### Task statement
Give the records below again in full, exactly as written, but without any images.

====== Provided entries ======

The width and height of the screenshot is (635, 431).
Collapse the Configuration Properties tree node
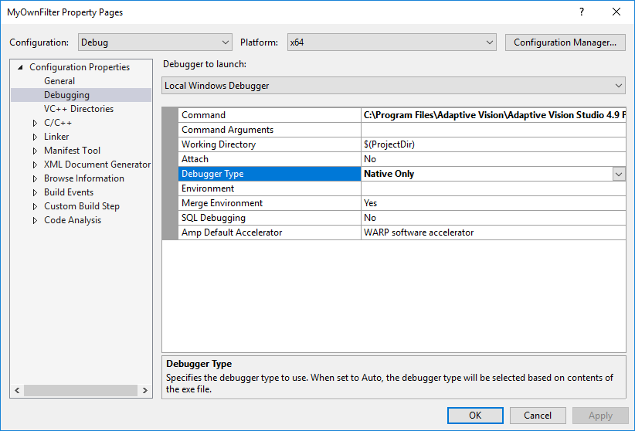click(20, 67)
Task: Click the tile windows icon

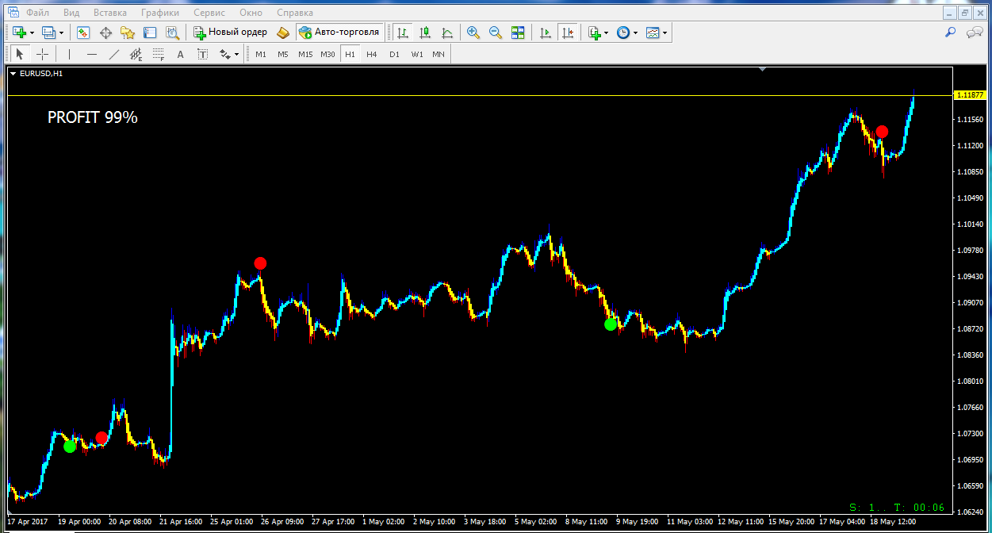Action: click(x=518, y=33)
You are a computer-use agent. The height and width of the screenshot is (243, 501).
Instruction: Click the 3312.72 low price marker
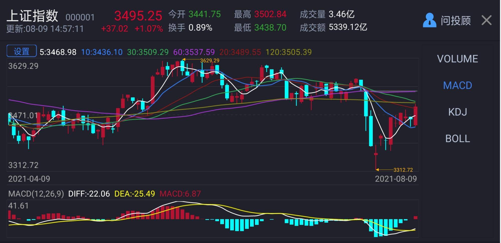tap(403, 170)
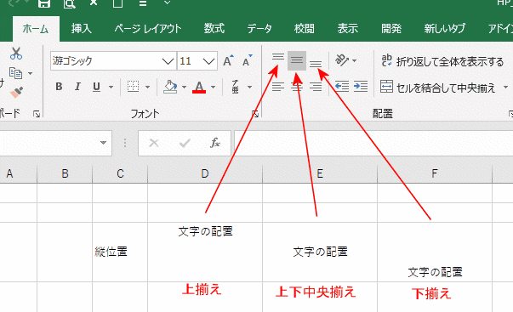Select column D header

click(205, 173)
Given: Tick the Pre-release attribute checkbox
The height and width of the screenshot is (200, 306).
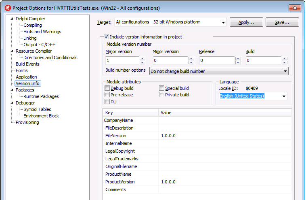Looking at the screenshot, I should 107,95.
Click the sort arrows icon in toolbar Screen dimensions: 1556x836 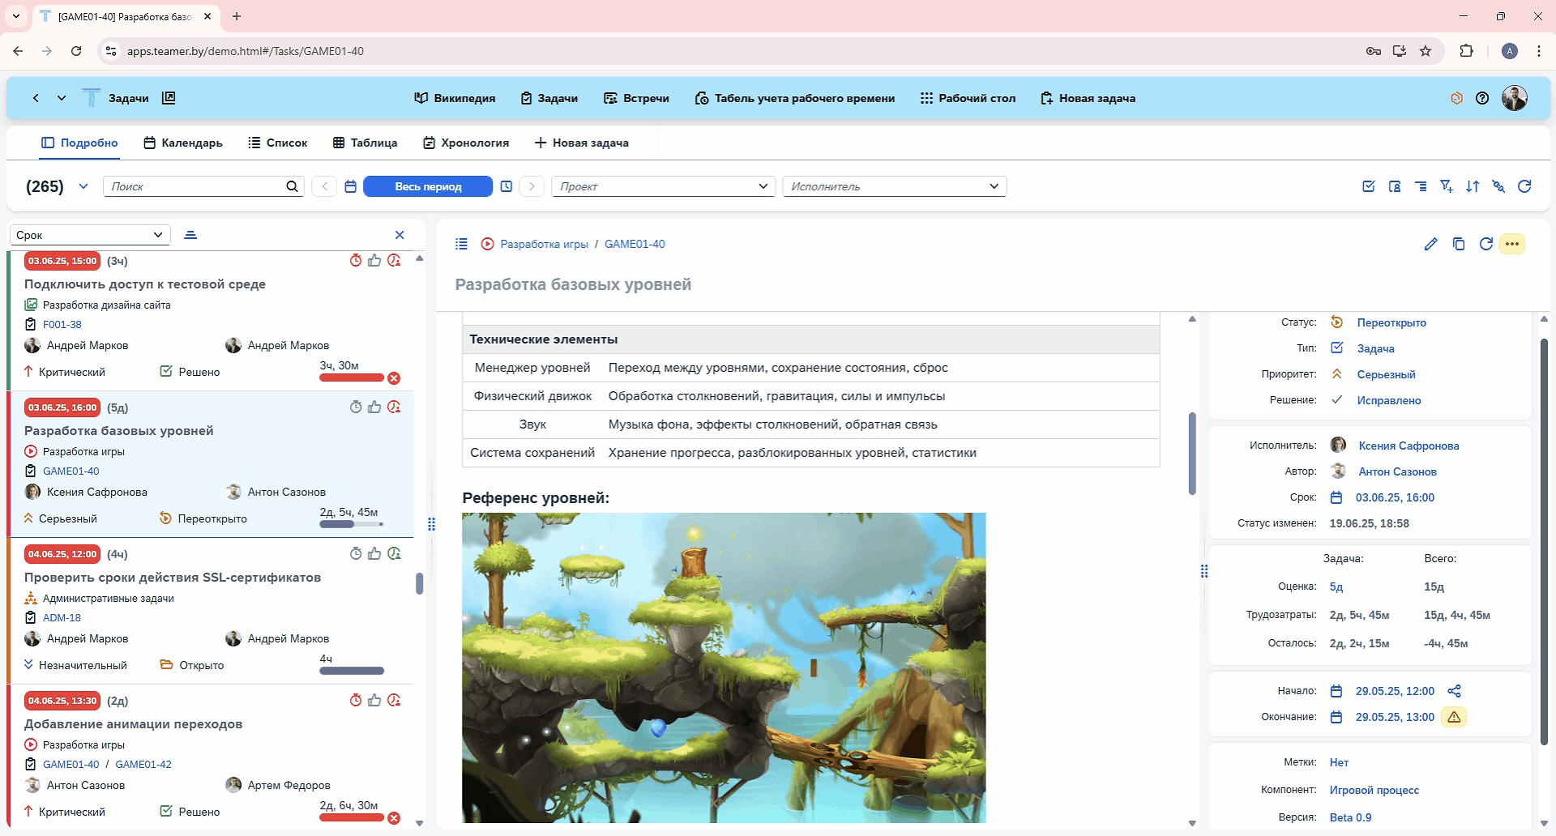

======

### The answer
The width and height of the screenshot is (635, 431).
Collapse the Configuration Properties tree node
click(20, 67)
Task: Click the tile windows icon

Action: click(x=518, y=33)
You are a computer-use agent. The height and width of the screenshot is (243, 501).
Instruction: Click the 3312.72 low price marker
tap(403, 170)
Select column D header

click(205, 173)
Given: Tick the Pre-release attribute checkbox
The height and width of the screenshot is (200, 306).
Looking at the screenshot, I should 107,95.
Click the sort arrows icon in toolbar Screen dimensions: 1556x836 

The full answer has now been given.